* **What you are asked to do**: Scan the records beneath this line for the line holding "Click the 输出" and the line holding "You are a computer-use agent. Screen", then transcribe exactly those two and all lines between.
[Start of Attachment]
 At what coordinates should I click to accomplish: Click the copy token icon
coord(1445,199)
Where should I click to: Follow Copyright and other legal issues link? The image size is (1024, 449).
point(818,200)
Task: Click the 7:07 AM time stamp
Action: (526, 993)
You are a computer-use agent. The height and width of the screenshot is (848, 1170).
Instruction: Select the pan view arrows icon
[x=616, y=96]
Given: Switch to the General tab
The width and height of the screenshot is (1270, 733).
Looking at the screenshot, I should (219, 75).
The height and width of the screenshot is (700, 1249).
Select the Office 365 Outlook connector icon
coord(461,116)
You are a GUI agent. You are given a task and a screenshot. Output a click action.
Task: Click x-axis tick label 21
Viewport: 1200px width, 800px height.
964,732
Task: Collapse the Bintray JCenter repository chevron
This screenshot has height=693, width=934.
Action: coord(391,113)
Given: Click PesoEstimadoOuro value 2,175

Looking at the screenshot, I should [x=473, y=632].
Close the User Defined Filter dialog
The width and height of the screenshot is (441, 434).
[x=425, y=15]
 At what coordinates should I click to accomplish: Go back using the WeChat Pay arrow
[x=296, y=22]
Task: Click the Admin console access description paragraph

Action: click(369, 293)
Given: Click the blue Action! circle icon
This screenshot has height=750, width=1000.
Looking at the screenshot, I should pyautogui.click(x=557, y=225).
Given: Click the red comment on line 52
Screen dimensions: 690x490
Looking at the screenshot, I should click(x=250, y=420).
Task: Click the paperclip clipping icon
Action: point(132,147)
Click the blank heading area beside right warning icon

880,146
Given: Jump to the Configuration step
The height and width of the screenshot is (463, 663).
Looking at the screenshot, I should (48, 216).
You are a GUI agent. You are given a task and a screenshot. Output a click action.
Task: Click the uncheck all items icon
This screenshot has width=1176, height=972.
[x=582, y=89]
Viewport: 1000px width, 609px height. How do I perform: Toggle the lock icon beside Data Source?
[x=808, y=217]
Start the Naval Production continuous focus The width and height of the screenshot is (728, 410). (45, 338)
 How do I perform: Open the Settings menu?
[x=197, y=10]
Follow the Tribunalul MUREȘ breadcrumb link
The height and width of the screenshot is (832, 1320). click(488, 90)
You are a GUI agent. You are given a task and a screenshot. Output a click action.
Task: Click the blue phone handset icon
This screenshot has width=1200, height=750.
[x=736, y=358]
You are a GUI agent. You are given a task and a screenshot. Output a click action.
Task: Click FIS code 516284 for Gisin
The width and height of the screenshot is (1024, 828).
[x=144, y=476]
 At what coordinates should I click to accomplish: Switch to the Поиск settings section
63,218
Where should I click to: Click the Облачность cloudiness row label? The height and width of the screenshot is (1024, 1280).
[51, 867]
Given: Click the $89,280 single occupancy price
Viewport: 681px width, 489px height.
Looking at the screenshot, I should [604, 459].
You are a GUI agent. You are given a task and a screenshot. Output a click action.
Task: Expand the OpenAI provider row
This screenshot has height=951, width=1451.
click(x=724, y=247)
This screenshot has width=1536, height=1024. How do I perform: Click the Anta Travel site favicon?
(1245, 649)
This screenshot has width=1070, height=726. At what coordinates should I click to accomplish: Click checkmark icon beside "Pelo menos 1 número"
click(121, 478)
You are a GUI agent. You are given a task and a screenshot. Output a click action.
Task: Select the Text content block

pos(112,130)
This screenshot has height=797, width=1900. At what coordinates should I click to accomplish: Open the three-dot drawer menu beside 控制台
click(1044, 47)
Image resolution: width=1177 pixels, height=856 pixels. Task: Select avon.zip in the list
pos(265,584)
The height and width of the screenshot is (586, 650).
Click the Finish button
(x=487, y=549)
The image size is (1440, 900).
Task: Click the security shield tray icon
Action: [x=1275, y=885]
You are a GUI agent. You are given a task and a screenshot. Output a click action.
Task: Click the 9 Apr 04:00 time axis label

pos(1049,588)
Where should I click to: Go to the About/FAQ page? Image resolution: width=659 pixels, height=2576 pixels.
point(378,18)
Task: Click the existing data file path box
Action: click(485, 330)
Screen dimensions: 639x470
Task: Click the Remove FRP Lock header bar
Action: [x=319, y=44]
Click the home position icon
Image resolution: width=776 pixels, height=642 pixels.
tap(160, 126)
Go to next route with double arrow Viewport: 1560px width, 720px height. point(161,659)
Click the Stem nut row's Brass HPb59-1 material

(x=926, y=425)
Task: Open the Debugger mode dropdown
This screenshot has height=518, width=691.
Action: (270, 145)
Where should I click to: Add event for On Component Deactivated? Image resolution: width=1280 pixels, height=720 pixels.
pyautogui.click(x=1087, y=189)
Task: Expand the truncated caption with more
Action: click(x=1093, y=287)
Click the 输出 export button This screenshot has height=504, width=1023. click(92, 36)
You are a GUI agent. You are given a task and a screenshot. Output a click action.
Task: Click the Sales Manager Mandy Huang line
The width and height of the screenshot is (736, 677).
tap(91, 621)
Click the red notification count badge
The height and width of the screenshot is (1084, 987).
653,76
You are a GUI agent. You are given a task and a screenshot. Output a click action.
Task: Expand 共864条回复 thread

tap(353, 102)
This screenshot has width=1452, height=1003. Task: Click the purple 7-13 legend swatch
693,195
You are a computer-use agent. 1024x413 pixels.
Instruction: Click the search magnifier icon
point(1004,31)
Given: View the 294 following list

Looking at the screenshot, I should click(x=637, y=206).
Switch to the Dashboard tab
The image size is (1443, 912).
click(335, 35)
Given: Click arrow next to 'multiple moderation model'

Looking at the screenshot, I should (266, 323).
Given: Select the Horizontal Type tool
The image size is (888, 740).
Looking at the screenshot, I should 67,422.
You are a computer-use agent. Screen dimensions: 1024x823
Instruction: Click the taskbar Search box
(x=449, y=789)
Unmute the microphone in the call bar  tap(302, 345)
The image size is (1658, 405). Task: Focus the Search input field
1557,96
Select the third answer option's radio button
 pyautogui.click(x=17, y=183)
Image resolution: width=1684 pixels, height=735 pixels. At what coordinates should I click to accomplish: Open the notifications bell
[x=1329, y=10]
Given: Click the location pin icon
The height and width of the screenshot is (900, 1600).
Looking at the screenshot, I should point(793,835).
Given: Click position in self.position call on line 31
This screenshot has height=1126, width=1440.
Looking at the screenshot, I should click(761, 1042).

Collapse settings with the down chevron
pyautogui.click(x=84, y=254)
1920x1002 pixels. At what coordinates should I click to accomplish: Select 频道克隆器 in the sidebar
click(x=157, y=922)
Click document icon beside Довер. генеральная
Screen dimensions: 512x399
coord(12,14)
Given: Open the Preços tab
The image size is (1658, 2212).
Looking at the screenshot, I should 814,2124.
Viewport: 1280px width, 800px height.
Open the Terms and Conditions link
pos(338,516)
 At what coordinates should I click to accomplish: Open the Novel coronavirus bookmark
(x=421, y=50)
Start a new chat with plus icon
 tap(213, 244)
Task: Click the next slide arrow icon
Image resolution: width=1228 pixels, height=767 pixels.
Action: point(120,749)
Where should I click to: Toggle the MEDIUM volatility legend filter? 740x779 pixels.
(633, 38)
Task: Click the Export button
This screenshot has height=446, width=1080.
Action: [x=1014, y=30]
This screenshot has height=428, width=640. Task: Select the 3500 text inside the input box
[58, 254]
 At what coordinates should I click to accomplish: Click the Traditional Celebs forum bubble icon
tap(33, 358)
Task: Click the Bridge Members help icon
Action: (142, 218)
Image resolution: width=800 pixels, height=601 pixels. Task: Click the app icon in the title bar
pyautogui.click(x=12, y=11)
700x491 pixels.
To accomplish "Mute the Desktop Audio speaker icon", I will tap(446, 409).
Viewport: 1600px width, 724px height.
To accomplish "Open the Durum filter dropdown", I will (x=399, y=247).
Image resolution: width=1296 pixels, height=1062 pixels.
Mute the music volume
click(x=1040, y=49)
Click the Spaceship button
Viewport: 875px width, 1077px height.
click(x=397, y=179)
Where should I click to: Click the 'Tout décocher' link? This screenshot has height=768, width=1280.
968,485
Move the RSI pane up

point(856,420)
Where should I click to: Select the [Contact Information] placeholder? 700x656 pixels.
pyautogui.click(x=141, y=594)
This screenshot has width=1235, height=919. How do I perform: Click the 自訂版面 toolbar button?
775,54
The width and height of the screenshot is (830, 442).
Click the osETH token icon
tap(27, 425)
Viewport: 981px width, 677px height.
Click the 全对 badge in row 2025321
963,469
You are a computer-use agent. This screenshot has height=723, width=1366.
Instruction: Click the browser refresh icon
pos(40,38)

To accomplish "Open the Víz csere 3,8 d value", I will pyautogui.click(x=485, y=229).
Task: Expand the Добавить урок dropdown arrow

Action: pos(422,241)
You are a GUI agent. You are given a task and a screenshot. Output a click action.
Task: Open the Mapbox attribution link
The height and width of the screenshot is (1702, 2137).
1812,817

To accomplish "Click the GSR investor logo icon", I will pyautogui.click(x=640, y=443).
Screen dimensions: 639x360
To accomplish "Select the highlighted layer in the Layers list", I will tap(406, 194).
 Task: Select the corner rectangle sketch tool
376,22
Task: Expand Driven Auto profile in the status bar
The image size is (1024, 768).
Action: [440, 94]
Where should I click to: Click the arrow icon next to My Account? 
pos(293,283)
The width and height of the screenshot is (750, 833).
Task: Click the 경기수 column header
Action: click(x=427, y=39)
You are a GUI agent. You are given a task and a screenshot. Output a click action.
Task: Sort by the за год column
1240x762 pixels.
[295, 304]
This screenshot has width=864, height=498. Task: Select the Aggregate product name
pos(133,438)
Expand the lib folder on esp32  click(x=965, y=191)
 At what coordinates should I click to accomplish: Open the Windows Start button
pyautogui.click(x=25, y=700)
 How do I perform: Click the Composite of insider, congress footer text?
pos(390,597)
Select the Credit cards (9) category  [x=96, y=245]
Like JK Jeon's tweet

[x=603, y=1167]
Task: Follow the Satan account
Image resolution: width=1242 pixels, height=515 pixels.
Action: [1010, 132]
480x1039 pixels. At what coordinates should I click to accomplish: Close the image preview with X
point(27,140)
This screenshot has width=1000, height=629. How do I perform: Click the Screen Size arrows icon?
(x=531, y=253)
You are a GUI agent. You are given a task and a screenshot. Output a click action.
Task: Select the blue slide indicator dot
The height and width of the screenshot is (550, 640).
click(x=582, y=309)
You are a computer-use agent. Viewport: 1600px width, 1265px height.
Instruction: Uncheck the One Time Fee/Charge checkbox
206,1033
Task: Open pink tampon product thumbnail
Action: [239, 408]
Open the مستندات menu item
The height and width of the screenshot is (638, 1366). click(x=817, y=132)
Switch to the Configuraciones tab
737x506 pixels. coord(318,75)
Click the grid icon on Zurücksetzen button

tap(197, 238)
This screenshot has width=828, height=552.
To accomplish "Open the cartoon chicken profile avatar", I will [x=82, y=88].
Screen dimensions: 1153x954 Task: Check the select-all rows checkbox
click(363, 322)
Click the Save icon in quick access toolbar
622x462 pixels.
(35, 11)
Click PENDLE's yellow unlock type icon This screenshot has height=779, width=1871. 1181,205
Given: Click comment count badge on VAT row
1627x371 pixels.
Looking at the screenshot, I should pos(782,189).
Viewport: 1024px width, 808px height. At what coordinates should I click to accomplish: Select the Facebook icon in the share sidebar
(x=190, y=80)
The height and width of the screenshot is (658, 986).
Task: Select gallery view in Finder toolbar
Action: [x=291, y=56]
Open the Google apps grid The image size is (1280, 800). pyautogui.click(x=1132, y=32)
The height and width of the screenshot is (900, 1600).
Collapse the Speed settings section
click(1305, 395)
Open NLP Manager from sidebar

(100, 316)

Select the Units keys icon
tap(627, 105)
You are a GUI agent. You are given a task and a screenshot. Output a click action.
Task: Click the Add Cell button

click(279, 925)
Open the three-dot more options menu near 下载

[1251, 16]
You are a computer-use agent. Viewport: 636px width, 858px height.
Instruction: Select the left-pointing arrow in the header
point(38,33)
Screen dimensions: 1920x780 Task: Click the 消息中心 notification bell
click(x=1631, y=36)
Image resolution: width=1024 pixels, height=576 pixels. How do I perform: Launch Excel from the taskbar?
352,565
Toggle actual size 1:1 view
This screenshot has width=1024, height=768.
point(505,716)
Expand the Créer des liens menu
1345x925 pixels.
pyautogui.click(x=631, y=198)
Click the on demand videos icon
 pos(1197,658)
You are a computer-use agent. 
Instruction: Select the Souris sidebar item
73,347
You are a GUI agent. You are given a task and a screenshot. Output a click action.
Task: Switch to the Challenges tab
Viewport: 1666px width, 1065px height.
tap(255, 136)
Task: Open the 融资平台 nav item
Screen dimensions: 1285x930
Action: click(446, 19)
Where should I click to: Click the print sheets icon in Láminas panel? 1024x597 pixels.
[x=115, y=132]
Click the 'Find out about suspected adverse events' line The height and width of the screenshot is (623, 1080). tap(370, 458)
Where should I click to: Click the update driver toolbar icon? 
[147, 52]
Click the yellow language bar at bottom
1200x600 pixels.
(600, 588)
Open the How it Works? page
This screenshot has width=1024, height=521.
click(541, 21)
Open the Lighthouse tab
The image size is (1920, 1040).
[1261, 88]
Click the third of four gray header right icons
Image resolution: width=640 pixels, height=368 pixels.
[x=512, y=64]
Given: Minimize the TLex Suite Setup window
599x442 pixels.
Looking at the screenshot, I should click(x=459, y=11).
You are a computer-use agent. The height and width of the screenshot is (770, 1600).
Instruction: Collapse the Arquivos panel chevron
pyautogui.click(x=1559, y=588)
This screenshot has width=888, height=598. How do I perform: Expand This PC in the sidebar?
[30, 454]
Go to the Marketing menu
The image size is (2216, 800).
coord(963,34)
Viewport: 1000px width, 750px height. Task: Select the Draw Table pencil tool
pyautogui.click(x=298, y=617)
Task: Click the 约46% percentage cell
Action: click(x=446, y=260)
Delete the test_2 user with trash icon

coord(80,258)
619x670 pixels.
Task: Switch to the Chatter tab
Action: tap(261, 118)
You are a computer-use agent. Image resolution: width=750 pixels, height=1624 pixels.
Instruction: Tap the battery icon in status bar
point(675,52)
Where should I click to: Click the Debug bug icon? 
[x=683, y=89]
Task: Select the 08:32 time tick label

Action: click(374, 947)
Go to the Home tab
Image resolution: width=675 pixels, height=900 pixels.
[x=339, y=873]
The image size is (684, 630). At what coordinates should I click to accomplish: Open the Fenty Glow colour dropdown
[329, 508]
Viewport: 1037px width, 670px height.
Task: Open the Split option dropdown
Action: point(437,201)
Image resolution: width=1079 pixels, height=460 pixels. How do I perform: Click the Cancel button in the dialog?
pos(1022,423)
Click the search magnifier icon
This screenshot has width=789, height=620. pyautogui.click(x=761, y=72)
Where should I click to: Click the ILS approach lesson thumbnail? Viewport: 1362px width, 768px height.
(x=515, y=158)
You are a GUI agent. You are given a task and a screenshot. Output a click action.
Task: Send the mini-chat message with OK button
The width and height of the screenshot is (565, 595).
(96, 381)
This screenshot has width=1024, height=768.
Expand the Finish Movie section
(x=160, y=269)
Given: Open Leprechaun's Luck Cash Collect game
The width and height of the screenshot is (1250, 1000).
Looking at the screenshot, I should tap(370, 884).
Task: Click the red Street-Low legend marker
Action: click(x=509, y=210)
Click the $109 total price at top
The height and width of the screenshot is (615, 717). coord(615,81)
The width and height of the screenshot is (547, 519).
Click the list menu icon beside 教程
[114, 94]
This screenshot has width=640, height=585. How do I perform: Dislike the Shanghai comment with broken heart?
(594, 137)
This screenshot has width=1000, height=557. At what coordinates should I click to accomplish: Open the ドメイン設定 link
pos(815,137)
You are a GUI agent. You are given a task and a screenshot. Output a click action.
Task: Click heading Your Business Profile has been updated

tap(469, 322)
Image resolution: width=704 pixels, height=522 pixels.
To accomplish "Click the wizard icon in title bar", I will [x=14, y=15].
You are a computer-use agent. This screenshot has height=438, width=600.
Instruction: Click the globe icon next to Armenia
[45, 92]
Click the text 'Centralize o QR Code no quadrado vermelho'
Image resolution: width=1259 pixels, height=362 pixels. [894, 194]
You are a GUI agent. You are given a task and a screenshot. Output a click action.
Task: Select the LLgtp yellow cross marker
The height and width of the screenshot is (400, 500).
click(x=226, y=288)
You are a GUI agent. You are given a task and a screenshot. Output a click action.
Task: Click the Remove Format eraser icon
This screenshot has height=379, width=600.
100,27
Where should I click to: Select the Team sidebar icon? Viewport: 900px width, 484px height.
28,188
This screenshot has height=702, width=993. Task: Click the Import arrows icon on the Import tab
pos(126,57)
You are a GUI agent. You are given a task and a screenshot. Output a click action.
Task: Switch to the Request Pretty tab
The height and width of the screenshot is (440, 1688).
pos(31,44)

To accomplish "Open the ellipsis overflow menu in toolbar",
[End of Attachment]
* **Written reply**:
Click the 输出 export button This screenshot has height=504, width=1023. click(92, 36)
You are a GUI agent. You are given a task and a screenshot. Output a click action.
Task: Click the Sales Manager Mandy Huang line
The width and height of the screenshot is (736, 677).
tap(91, 621)
Click the red notification count badge
The height and width of the screenshot is (1084, 987).
653,76
You are a GUI agent. You are given a task and a screenshot. Output a click action.
Task: Expand 共864条回复 thread

tap(353, 102)
This screenshot has width=1452, height=1003. Task: Click the purple 7-13 legend swatch
693,195
You are a computer-use agent. 1024x413 pixels.
Instruction: Click the search magnifier icon
point(1004,31)
Given: View the 294 following list

Looking at the screenshot, I should click(x=637, y=206).
Switch to the Dashboard tab
The image size is (1443, 912).
click(335, 35)
Given: Click arrow next to 'multiple moderation model'

Looking at the screenshot, I should (266, 323).
Given: Select the Horizontal Type tool
The image size is (888, 740).
Looking at the screenshot, I should 67,422.
You are a computer-use agent. Screen dimensions: 1024x823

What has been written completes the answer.